- READING TEXT
Purpose: This study was designed to assess the prevalence and nature of autonomic dysfunction (AD) in 34 patients with systemic sclerosis (SSc).
Patients and methods: Patients were questioned for current symptoms possibly related to AD. Five noninvasive cardiovascular autonomic function tests and sequential plasma catecholamine estimations at rest, during standing, and during sustained handgrip were performed. Seven patients with manometrically documented esophageal involvement and high resting plasma adrenaline levels were treated with clonidine (75 to 375 micrograms/d). One month later, resting plasma catecholamine estimations and esophageal motility studies were repeated.

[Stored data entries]
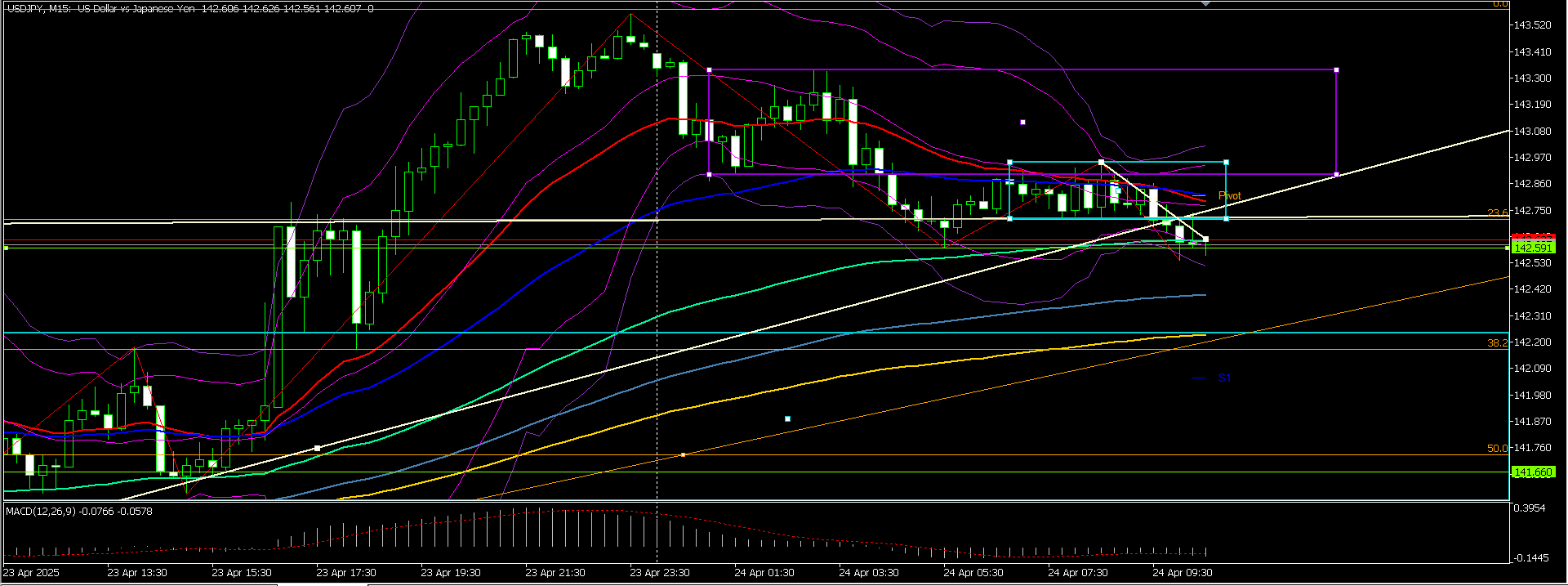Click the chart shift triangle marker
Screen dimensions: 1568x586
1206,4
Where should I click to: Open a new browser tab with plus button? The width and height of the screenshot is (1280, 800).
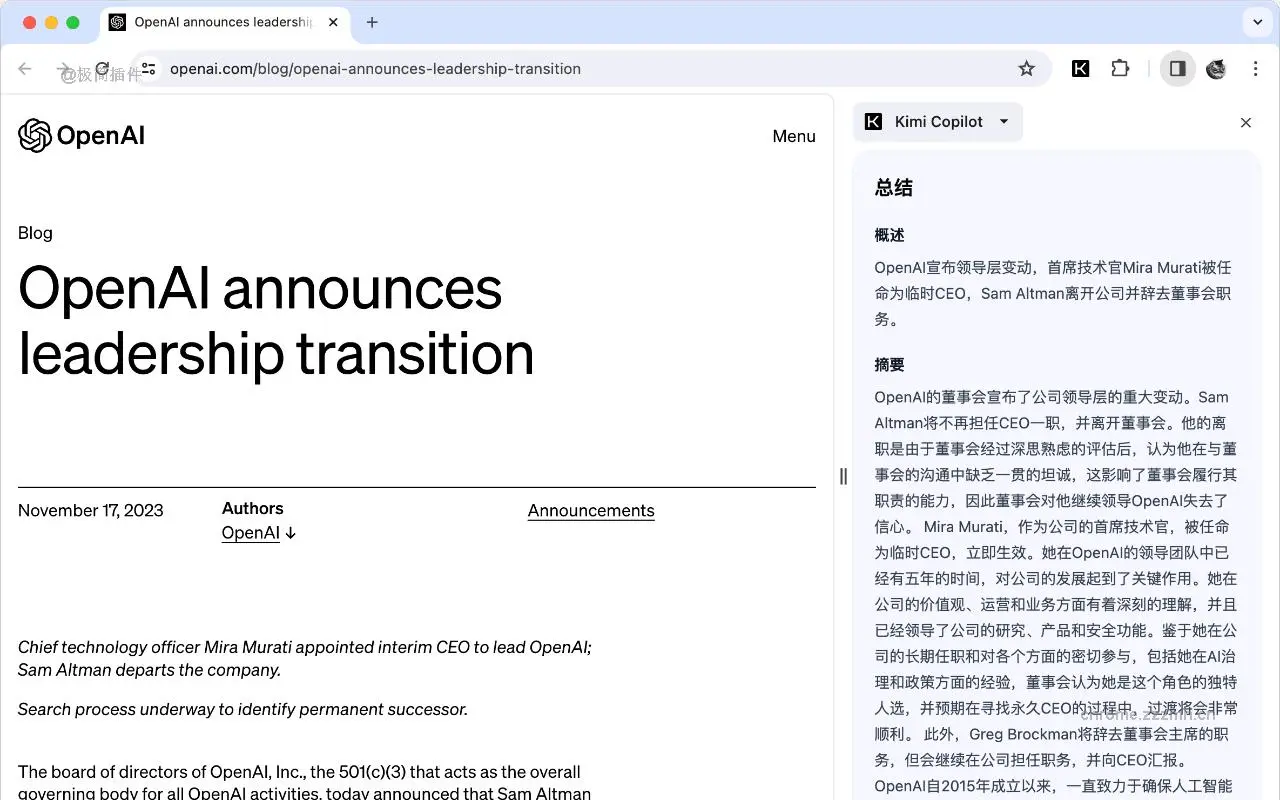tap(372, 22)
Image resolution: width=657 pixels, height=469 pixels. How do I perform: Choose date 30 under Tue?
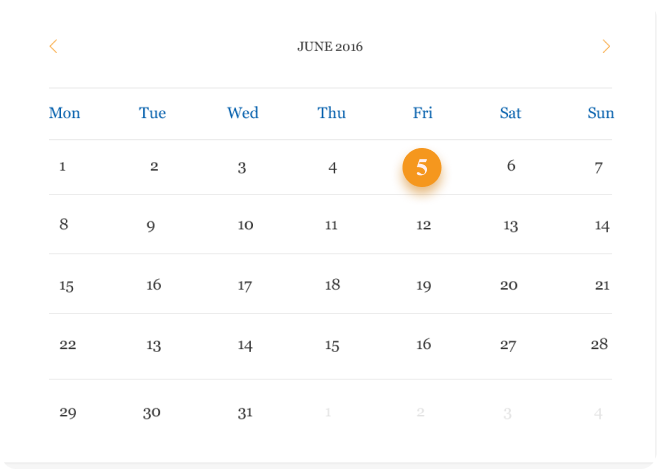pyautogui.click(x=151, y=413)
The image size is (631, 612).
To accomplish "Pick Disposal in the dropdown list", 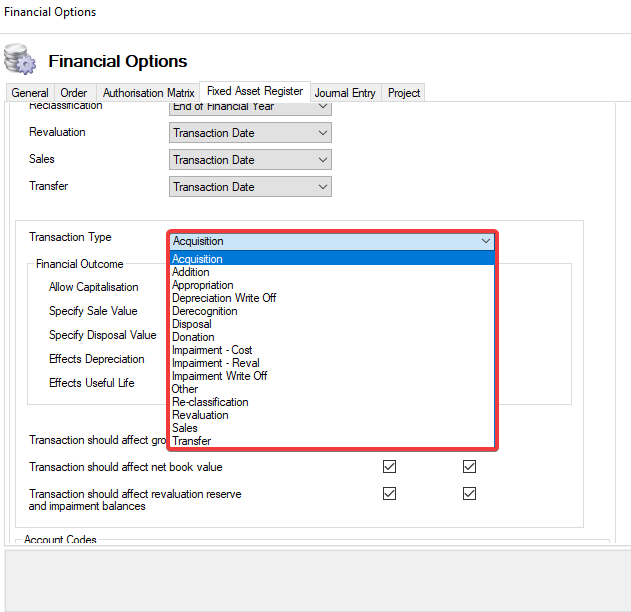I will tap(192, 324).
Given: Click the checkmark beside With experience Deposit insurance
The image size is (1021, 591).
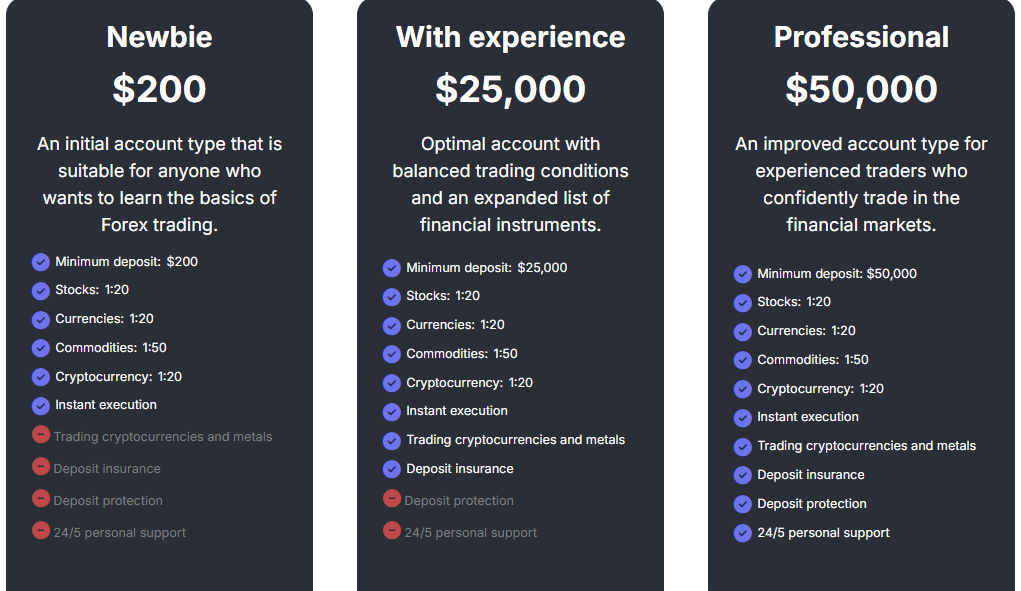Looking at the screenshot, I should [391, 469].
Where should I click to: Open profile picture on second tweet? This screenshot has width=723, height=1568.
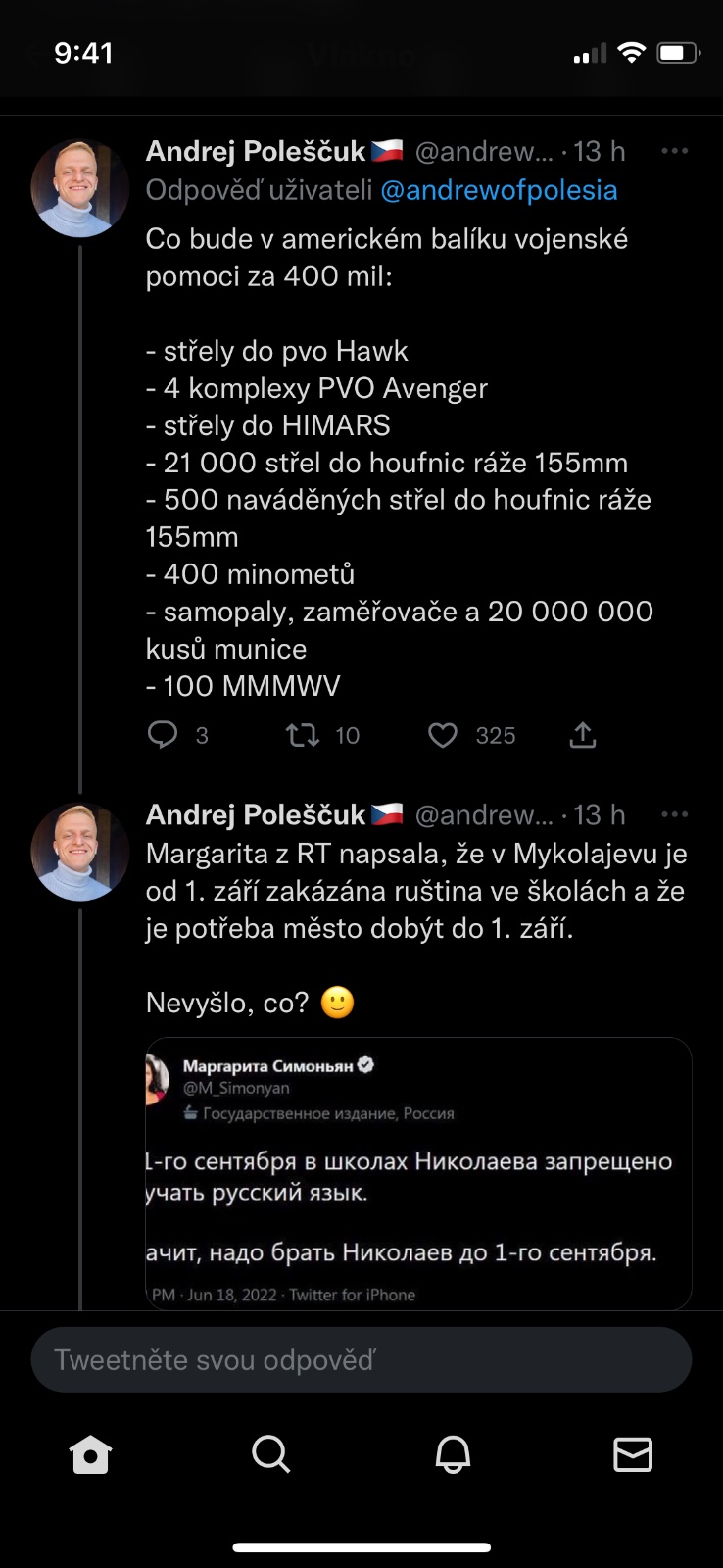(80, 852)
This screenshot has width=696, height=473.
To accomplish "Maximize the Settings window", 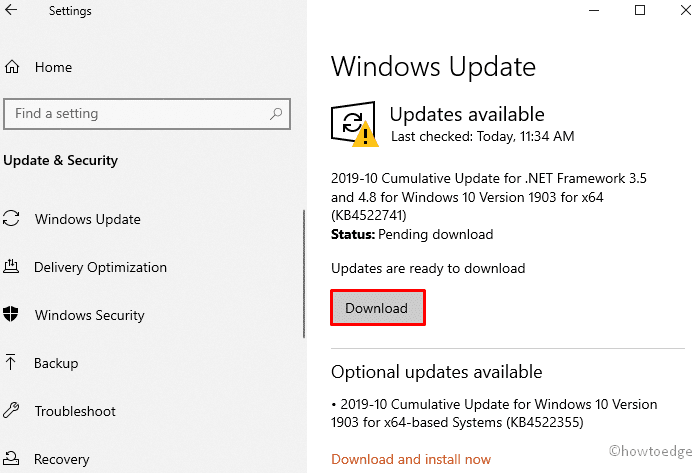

- PROBLEMS TO WORK ON
1. Sum up the study of autonomic dysfunction in systemic sclerosis in two sentences.
2. Please write the next part of the study of autonomic dysfunction in systemic sclerosis, picking up after its last sentence.
The records have no connection to the study of autonomic dysfunction in systemic sclerosis.

- SET OF ANSWERS
1. The study assessed how common autonomic dysfunction is, and what form it takes, in 34 patients with systemic sclerosis. Patients were asked about possible symptoms and underwent five cardiovascular autonomic function tests and repeated plasma catecholamine measurements, and seven with esophageal involvement and high resting adrenaline were treated with clonidine, with catecholamine and esophageal motility studies repeated one month later.

2.
Results: Autonomic testing revealed AD in each patient, while symptoms were experienced by 33 of them. Findings on two of the three heart rate tests and both blood pressure tests were significantly impaired as compared with those in 25 matched control subjects. Mean resting plasma adrenaline levels were 18 times higher than in 10 matched controls (p less than 0.001). Plasma catecholamine (adrenaline, noradrenaline, and dopamine) concentrations and mean arterial blood pressures fluctuated inappropriately during standing and sustained handgrip in 28 (82%) of the patients. The presence of headaches correlated significantly with sympathetic overactivity and instability (p less than 0.05). Resting plasma adrenaline concentrations correlated inversely with disease duration (p less than 0.05). Significant suppression of sympathetic overactivity and increases in resting lower esophageal sphincter pressures were observed in the seven patients treated with clonidine.
Conclusion: AD is extremely common in SSc. It is characterized by parasympathetic impairment and marked sympathetic overactivity, particularly in early disease. The potential role of AD in the pathogenesis of SSc deserves further study.